** Selected text **
════════

# Camera Not Functioning After Flashing Rom



## Unclecheese (Jun 10, 2011)

I have been on Vortex for a while and was bored last night.
Decided to try Liberty RC1.1.
Flashed Liberty RC1.1 and didn't like it as much as Vortex.
Whilel on Liberty I also noticed my camera did not work correctly.
Flashed back to Vortex only to find my camera still not working.
When I launch the camera app it loads but there is nothing other than the camera interface,
Nothing in the view area.
I have no idea what to do next. Any advice or ideas would be helpful on what I might try to get this working again.
First hickup I have ever had flashing roms on my DX.
Not sure if it is hardware or software related.
Thanks


----------



## chefthomas99 (Aug 4, 2011)

I'd sbf.


----------



## Unclecheese (Jun 10, 2011)

Thanks Chef, That is my last resort. I was hoping someone might have had this issue and had a easier fix.
I don't have a problem with SBF, just was hoping for a simpler solution.
If not, then I will be SBFing


----------



## cubsfan187 (Jul 17, 2011)

════════

** Data section **
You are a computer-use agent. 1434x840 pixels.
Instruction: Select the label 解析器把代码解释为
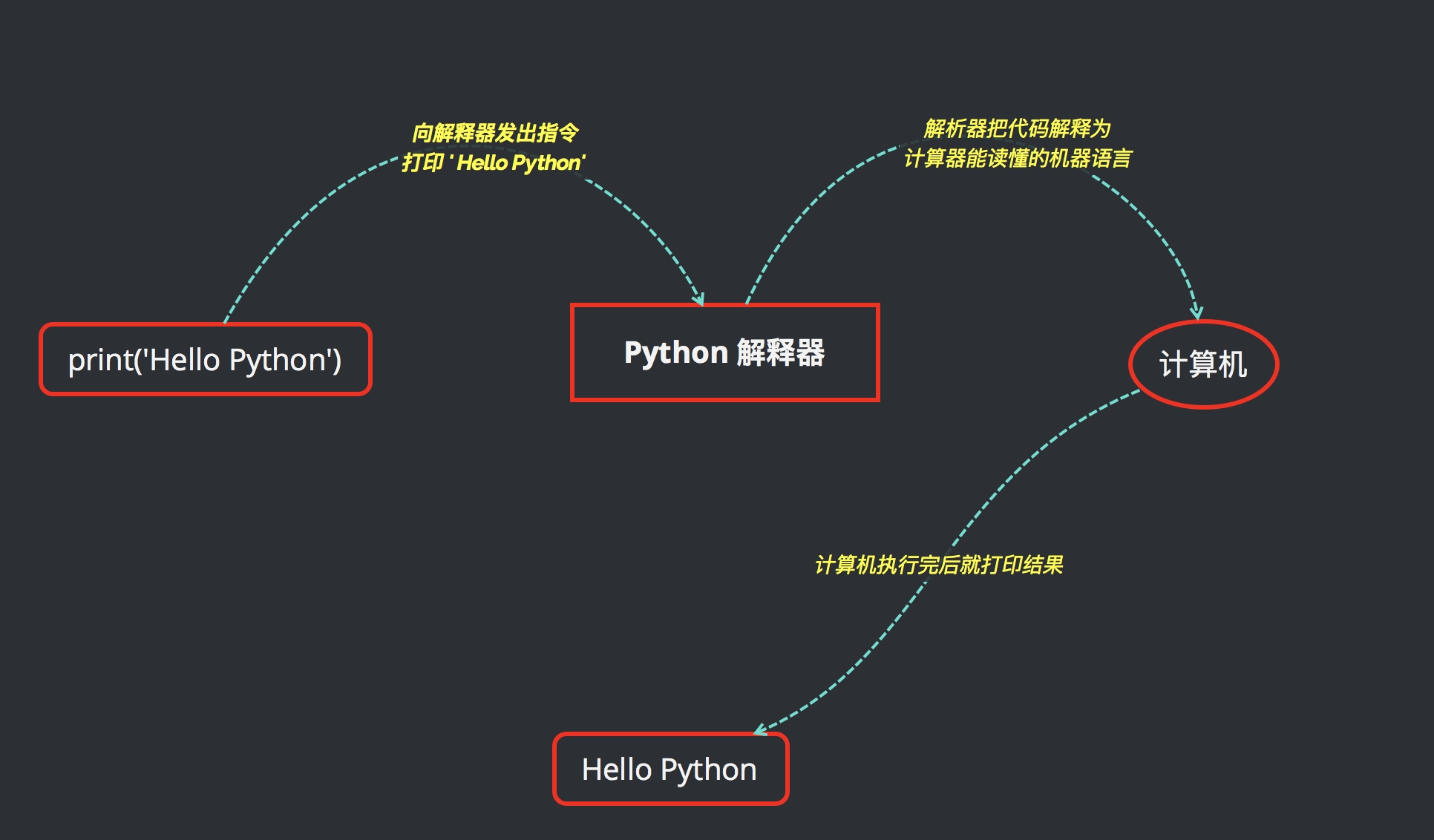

════════

** Exercise instructions **
Extend the forum thread about the camera that stopped working after a ROM flash, starting right after its last line. The material has no connection to the forum thread about the camera.

** Result below **
Have you tried going into the cam settings and seeing what they are set at? I know that Vortex is not a 2nd init rom but maybe something got messed up in there. Or even trying to clear data from the camera app itself. One more thing you could try is running a fix permissions in rom manager or CWR and see if that helps. Last resort would be sbf and if it's still happening, then I would see about replacing it (via warranty or insurance).


----------



## Unclecheese (Jun 10, 2011)

Thanks cubsfan, I tried permission fix and clearing data in settings->applications.
I have not had to SBF since 340, is the 602.sbf the latest?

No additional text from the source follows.